Graphs vs. Relational model

18 October, 2021

Graphs have attracted significant interest in recent years. You are probably hearing about all the buzz and how everything is becoming encapsulated around graphs.

For instance, Gartner predicts that by 2025, graph technologies will be used in 80% of data and analytics innovations, up from 10% in 2021, facilitating rapid decision making across the organisation.

In this blog, we will dive deeper into the differences between the graph model vs the relational model and get a clearer view on when you might use one over the other.

Graph Model vs Relational Model

The graph model

A graph models information as a set of nodes that can be connected by edges. For instance, in a transactional setting, nodes would represent real-world entities and edges a monetary relationship between them denoting a transaction.

Nodes can therefore be thought of as the individual rows in a database whereas the edges as the connections through foreign keys. Attributes in the data like Customer name, Order number, and so more will be directly encoded onto the node structure itself.

In the example above we show how to apply this understanding to model a supply chain. We note that a Customer will often PURCHASE an Order. This Order will then SHIP_FROM a certain Location. The same or different Location which the customer may live in.
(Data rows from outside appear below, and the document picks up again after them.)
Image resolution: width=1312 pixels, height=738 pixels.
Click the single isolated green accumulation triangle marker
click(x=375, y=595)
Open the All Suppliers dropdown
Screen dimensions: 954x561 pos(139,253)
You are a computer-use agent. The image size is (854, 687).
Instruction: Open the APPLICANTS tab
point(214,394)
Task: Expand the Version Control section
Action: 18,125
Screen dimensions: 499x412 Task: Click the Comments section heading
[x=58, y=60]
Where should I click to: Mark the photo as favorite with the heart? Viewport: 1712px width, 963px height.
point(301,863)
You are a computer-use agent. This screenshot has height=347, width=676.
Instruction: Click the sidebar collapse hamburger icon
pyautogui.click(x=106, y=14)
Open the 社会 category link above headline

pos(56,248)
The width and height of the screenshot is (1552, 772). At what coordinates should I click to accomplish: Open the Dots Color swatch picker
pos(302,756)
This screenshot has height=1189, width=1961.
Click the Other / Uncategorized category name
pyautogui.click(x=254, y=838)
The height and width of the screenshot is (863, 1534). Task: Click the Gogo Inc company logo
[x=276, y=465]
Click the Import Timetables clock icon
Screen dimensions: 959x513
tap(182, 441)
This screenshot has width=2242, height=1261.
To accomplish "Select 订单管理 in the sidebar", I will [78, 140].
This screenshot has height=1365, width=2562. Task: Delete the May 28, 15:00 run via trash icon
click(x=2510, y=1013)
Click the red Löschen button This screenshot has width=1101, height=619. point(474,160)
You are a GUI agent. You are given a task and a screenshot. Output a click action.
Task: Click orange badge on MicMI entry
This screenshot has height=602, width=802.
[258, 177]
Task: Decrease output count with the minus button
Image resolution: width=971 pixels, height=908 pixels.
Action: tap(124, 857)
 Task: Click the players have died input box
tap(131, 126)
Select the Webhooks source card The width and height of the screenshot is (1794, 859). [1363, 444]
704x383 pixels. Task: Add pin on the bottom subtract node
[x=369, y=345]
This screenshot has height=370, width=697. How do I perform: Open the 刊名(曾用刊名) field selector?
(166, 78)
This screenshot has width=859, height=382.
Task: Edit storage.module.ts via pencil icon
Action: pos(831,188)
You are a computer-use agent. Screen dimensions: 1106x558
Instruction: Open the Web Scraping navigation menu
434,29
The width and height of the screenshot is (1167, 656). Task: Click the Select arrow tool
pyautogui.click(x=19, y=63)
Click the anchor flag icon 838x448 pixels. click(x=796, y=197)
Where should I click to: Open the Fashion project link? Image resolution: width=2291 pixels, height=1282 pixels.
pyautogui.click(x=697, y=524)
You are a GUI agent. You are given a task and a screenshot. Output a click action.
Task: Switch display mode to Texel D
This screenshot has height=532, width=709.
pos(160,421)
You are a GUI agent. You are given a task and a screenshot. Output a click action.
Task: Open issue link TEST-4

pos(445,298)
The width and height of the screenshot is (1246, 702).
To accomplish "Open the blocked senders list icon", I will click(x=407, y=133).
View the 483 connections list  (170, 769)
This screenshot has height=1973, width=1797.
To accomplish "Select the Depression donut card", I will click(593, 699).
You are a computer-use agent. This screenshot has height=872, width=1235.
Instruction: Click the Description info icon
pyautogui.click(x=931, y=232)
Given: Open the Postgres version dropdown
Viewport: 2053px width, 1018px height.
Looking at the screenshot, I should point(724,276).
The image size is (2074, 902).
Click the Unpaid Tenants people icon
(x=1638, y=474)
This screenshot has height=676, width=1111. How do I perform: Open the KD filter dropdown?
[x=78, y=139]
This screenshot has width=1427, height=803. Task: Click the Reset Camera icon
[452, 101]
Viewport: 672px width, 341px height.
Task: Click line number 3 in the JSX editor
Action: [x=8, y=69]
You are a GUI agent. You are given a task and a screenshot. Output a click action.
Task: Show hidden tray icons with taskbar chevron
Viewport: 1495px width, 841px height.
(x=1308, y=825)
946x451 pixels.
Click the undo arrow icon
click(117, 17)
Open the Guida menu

Furthermore, if we ever wish to add additional columns to the data, we can simply choose to store this information as a new attribute. Something which is normally hard to do in relational models.

The relational model

In the relational model, the structure of the data is defined at a much higher level (table schema) with the relationships stored as separate columns rather than edges.

Although this can save space (due to the reduced state of information stored) it evidently provides little flexibility in adding additional attributes and relationships – which now need to be represented as new columns altering the schema.

In a nutshell

When the connections in your data are more important than the entities themself, graphs will provide significant value add and make things much easier to reason about.